▶ **SUPPLIED MATERIAL**
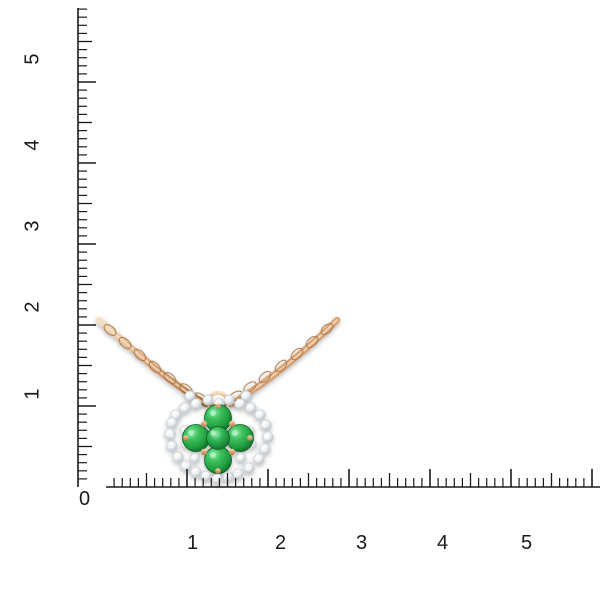  Describe the element at coordinates (32, 394) in the screenshot. I see `ruler-v-label-1: 1` at that location.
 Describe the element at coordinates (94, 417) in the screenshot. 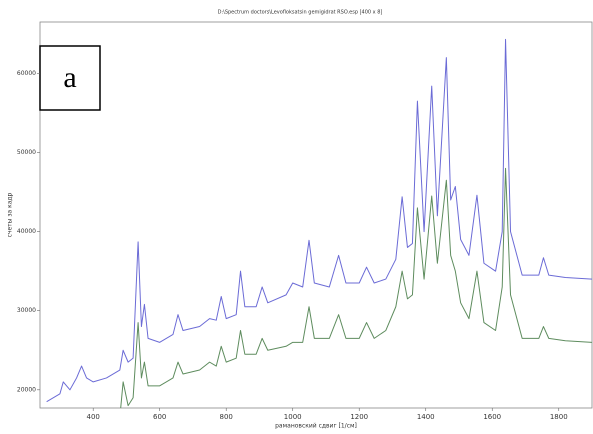

I see `x-tick-label: 400` at that location.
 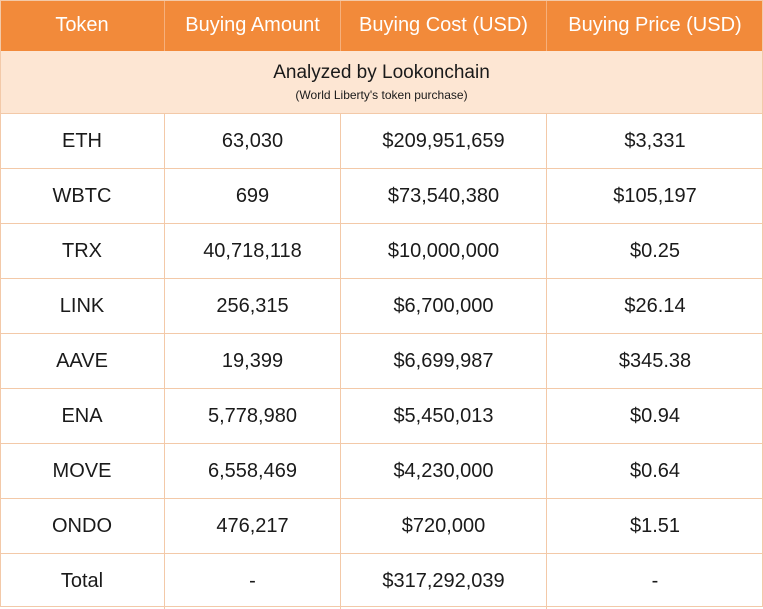 What do you see at coordinates (82, 582) in the screenshot?
I see `cell-token: Total` at bounding box center [82, 582].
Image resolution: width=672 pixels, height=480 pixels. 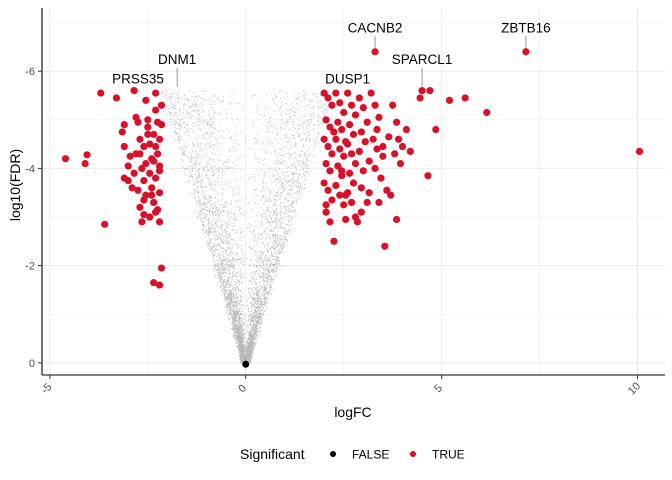 What do you see at coordinates (341, 386) in the screenshot?
I see `x-axis-ticks: -5 0 5 10` at bounding box center [341, 386].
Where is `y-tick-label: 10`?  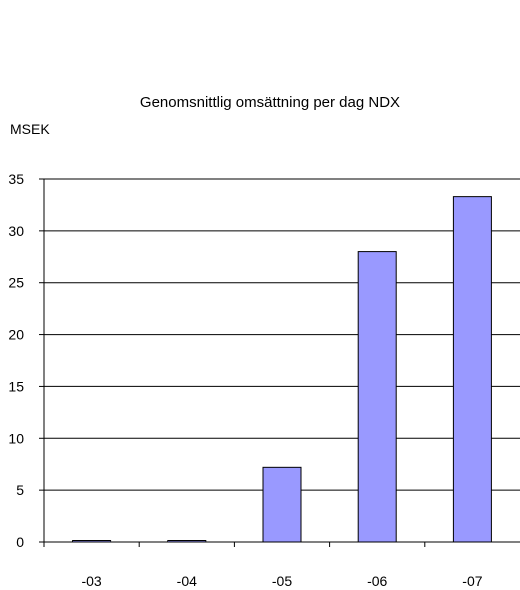 y-tick-label: 10 is located at coordinates (16, 438).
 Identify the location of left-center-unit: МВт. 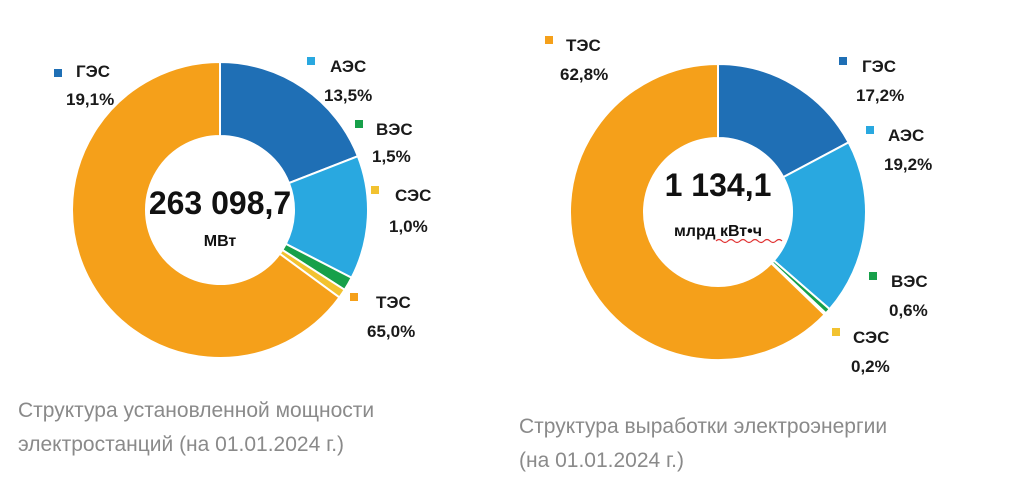
(220, 242).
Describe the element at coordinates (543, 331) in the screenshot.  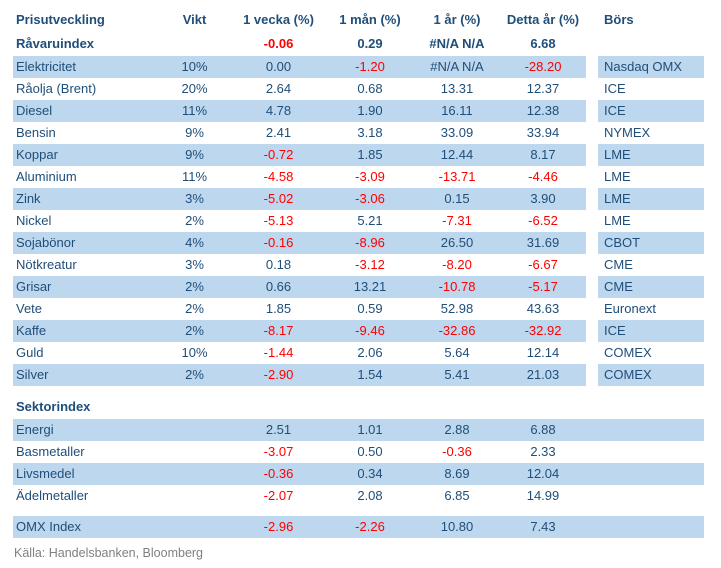
I see `value-ytd-cell: -32.92` at that location.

▶ **TASK TO CARRY OUT**
Copy out the rows verbatim, from the line containing "Describe the element at coordinates (543, 331)" through the end of the rows, including both ends. Leave the pictures out of your answer.

▶ **REPLY TO THE EXERCISE**
Describe the element at coordinates (543, 331) in the screenshot.  
I see `value-ytd-cell: -32.92` at that location.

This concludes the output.